▶ The problem: Please return all of the records that follow, exactly as written.

[Stored records]
※

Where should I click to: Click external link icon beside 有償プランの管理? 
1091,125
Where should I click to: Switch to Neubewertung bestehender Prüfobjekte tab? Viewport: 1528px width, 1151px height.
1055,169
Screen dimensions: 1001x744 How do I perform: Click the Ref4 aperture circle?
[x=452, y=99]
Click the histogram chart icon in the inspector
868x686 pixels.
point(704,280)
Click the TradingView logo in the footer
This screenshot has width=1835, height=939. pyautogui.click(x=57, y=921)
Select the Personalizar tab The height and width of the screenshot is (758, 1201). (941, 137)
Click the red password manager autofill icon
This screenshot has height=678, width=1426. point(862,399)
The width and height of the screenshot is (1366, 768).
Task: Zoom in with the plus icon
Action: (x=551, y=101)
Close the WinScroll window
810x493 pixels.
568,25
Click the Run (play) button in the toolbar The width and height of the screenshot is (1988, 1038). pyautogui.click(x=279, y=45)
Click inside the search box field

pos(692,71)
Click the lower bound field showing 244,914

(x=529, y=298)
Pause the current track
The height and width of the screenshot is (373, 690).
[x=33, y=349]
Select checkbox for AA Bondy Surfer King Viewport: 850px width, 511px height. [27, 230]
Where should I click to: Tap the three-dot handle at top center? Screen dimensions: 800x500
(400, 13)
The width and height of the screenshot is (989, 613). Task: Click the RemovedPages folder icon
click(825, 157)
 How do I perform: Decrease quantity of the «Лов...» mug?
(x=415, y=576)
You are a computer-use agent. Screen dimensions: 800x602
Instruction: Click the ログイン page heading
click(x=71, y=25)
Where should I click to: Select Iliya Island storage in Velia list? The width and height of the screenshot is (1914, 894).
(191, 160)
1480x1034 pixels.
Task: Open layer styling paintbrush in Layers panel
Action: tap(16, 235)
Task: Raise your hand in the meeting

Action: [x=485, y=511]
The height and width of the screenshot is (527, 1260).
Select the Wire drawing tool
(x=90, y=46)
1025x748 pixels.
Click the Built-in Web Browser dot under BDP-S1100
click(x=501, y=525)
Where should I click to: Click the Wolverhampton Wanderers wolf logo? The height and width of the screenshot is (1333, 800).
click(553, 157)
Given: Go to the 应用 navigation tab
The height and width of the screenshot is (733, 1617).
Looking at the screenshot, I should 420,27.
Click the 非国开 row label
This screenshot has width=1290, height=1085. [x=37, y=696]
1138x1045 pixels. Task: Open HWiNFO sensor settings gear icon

※

▶ Solution for this task:
Where should I click to: Click external link icon beside 有償プランの管理? 
1091,125
Where should I click to: Switch to Neubewertung bestehender Prüfobjekte tab? Viewport: 1528px width, 1151px height.
1055,169
Screen dimensions: 1001x744 How do I perform: Click the Ref4 aperture circle?
[x=452, y=99]
Click the histogram chart icon in the inspector
868x686 pixels.
point(704,280)
Click the TradingView logo in the footer
This screenshot has width=1835, height=939. pyautogui.click(x=57, y=921)
Select the Personalizar tab The height and width of the screenshot is (758, 1201). (941, 137)
Click the red password manager autofill icon
This screenshot has height=678, width=1426. point(862,399)
The width and height of the screenshot is (1366, 768).
Task: Zoom in with the plus icon
Action: (x=551, y=101)
Close the WinScroll window
810x493 pixels.
568,25
Click the Run (play) button in the toolbar The width and height of the screenshot is (1988, 1038). pyautogui.click(x=279, y=45)
Click inside the search box field

pos(692,71)
Click the lower bound field showing 244,914

(x=529, y=298)
Pause the current track
The height and width of the screenshot is (373, 690).
[x=33, y=349]
Select checkbox for AA Bondy Surfer King Viewport: 850px width, 511px height. [27, 230]
Where should I click to: Tap the three-dot handle at top center? Screen dimensions: 800x500
(400, 13)
The width and height of the screenshot is (989, 613). Task: Click the RemovedPages folder icon
click(825, 157)
 How do I perform: Decrease quantity of the «Лов...» mug?
(x=415, y=576)
You are a computer-use agent. Screen dimensions: 800x602
Instruction: Click the ログイン page heading
click(x=71, y=25)
Where should I click to: Select Iliya Island storage in Velia list? The width and height of the screenshot is (1914, 894).
(191, 160)
1480x1034 pixels.
Task: Open layer styling paintbrush in Layers panel
Action: tap(16, 235)
Task: Raise your hand in the meeting

Action: [x=485, y=511]
The height and width of the screenshot is (527, 1260).
Select the Wire drawing tool
(x=90, y=46)
1025x748 pixels.
Click the Built-in Web Browser dot under BDP-S1100
click(x=501, y=525)
Where should I click to: Click the Wolverhampton Wanderers wolf logo? The height and width of the screenshot is (1333, 800).
click(553, 157)
Given: Go to the 应用 navigation tab
The height and width of the screenshot is (733, 1617).
Looking at the screenshot, I should 420,27.
Click the 非国开 row label
This screenshot has width=1290, height=1085. [x=37, y=696]
1138x1045 pixels. Task: Open HWiNFO sensor settings gear icon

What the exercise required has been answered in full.